AstraZeneca PLC on Tuesday said a breast cancer drug developed with Tokyo-based partner Daiichi Sankyo Co Ltd has been approved in the European Union.

The Cambridge, England-based pharmaceutical company’s Enhertu is aimed at treating those with unresectable or metastatic HER2-positive breast cancer, who have received one or more prior anti-HER2-based regimens.

HER-2 is a growth promoting protein. Unresectable tumours cannot be removed with surgery, while metastatic refers to cancer that spreads from where it started to another part of the body.

In the DESTINY-Breast03 Phase III trial, Enhertu reduced the risk of disease progression or death by 72% compared to trastuzumab emtansine. Trastuzumab emtansine is a type of targeted cancer drug for early breast cancer or breast cancer that has spread or come back within six months of finishing treatment.

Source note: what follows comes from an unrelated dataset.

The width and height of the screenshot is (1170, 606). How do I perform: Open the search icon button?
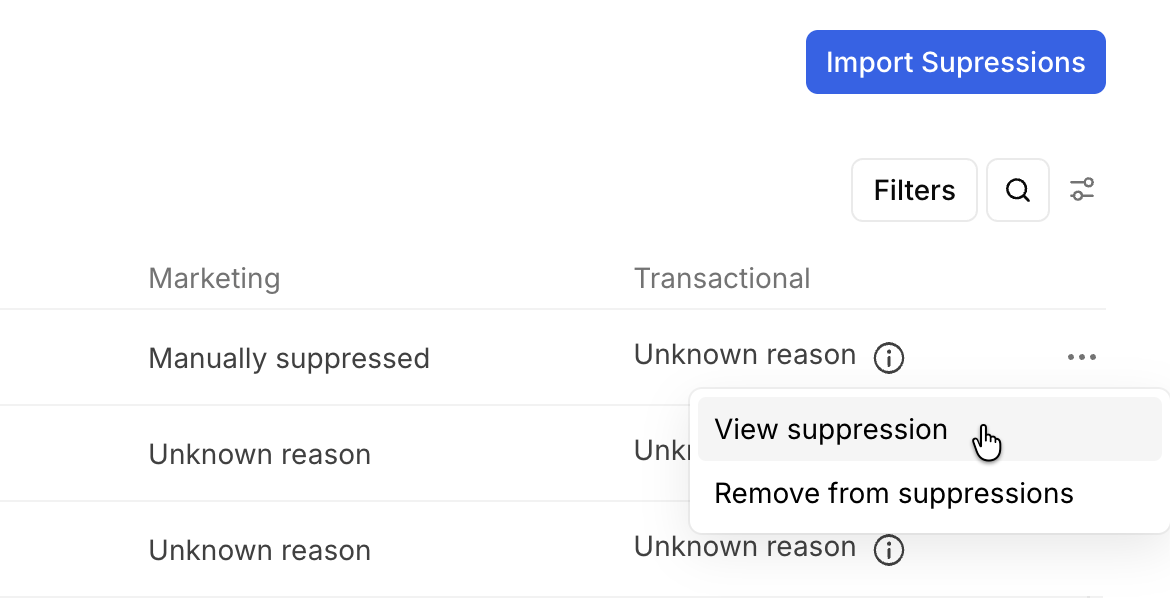(1017, 190)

AstraZeneca Executive Vice President Dave Fredrickson said: ‘With this approval, patients across Europe with HER2-positive metastatic breast cancer will have the opportunity to be treated with Enhertu even earlier in the treatment of their disease, improving their chance for better outcomes beyond what we can already offer patients treated in later-line settings.’

More than 530,000 patients are diagnosed with breast cancer each year, and about one in five patients are considered HER2-positive.

Following the approval by the European Commision, AstraZeneca will pay $75 million to Daiichi Sankyo as a ‘milestone payment in 2nd-line HER2-positive metastatic breast cancer,’ the company noted.

In March 2019, Daiichi Sankyo and AstraZeneca signed a deal to develop and commercialise Enhertu.

Shares were down 0.6% at 11,033.00 pence each on Tuesday morning in London. Sankyo shares closed 2.9% lower at JP¥3,508 each in Tokyo.